Bu, Aralık 2008’in olumlu tarafı sayılabilir. Olumsuz tarafı ise, şiddete başvurmaya ihtiyaç duyan örgütlenememiş bir toplumun manzarası, onca mitinglerin belli taleplerinin olmayışı, bütün bu eylemlerin görülür bir devamının olmayışı. Yunanistan toplumunun bir ortak tepki refleksi varlığını sürdürüyor. Yunan halkı karşı karşıya kaldığı sorunlarda söz sahibi olmakta kararlı görünüyor, ama bu yetmiyor. Halkın bu iradesinin elle tutulur bir sonucu olması için, tepki örgütlü bir şekilde ifade edilmeli. Bu noktada, Yunanistan’daki durumu süregelen depolitizasyon sürecinin (ki bu süreç Yunanistan’a özgü bir olgu değil) bir sonucu olarak görebiliriz. Partiler ve dolayısıyla siyaset, bütün meşruiyetini kaybedince, hattâ sendikalar da bir meşruiyet krizi geçirirken, geride halkı bir siyasal özne olarak ifade edecek hiçbir örgüt kalmıyor. Gerçi Yunanistan toplumunda şu anda çok önemli bir hareketlilik var. Bazı işyerlerinin çalışanları örgütlenip haklarını talep ediyorlar, üniversitelerde ve başka birçok yerde sorunlar tartışılıp yeni fikirler ortaya çıkıyor... Ama bu ufak tefek girişmleri biraraya getirecek bir siyasal irade yok.
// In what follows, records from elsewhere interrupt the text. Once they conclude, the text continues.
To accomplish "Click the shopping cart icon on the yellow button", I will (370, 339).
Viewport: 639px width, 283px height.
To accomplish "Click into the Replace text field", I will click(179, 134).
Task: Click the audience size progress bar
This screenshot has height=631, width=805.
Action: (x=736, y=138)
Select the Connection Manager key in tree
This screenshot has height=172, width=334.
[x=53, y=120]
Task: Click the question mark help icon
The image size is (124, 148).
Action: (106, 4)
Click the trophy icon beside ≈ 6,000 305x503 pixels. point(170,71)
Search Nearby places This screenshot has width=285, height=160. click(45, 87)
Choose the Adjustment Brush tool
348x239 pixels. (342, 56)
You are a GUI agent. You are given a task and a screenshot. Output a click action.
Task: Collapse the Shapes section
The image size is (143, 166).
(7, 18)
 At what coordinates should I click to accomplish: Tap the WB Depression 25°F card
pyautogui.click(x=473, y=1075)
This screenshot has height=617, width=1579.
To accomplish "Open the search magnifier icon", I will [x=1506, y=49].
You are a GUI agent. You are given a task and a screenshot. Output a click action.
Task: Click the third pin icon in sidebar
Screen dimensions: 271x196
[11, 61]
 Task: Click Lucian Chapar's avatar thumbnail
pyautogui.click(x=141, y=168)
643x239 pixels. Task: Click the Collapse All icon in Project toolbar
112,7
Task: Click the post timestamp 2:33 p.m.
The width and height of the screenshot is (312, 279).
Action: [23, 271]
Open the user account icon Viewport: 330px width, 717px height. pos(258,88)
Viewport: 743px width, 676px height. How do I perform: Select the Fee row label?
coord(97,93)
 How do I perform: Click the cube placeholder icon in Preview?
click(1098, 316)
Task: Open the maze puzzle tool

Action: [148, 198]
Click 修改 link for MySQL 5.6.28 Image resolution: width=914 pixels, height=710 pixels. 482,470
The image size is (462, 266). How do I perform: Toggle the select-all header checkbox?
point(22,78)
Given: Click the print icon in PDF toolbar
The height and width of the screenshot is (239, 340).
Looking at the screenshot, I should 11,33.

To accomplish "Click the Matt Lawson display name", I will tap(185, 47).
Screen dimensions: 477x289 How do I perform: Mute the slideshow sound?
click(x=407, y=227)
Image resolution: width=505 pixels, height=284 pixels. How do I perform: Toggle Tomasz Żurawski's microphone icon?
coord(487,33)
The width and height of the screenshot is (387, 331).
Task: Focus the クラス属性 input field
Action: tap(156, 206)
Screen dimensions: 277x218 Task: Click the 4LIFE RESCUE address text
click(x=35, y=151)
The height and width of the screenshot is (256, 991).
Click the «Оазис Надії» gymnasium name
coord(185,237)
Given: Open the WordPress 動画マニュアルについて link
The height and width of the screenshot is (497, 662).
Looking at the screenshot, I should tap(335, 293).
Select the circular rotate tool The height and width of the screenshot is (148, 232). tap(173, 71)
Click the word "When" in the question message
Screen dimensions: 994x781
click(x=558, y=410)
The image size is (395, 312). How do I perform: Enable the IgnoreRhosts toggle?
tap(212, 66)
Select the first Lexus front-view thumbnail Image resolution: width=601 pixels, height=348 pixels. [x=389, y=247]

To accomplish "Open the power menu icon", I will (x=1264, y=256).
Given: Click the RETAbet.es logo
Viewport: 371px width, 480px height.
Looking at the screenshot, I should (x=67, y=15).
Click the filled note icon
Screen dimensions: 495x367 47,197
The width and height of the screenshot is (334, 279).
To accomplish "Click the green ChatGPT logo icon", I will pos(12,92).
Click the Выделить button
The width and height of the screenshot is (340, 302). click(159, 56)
Peki, sol ne yapıyor? Yunanistan solunun iki ana partisi (Meclis’te de temsilcileri bulunan) Yunanistan Komünist Partisi (KKE) ve Radikal Sol İttifak (SYRIZA). Birincisinden bahsetmeye bile gerek yok: içe kapanık bir oluşum olduğu için, solu kendi “ortodoksi” çizgisinden dışında algılayamadığı için, topluma açılması mümkün değil. Radikal Sol İttifak ise, yenilikçi solun partisi (SYN) ve türlü küçük sol ve goşist oluşumların bir ittifakı olarak kuruldu. Hem SYN içinde hem de SYRIZA içinde birçok sorun yaşanıyor; ittifakı oluşturan partiler ortak noktalar/fikirler bulamadıkları için, topluma belirli öneriler sunamıyorlar.
Tabii, asıl önemli olan SYN/SYRIZA’nın kendi içinde tartıştığı konular değil; bunlar toplumu hiç ilgilendirmez. Asıl önemli olan, türlü teorik sorunlardan ziyade, bazı ana hatlarda birleşebilmek. Bu, büyük bir ideoloji olmaksızın da olabilir. Yeter ki, toplumun arayışlarını biraraya getirilebilsin; yeter ki, topluma, birlikte, örgütlü bir biçimde, hareket etmenin ne kadar önemli olduğunu, ne kadar etkili olabileceğini gösterilebilsin. Böylece, bazı ortak belli taleplerden başlayarak ortak bir mücadale başlayabilir. Ve belki de, böyle olursa, yeni bir ideoloji, en azından birlikte mücadele etmenin yeni bir kültürü, hiçbir zorlama olmaksızın, bizzat toplumun içinden ortaya çıkar. Sol bunu başarabilirse, Aralık 2008’in hem bir devamı, hem de bir anlamı olacak.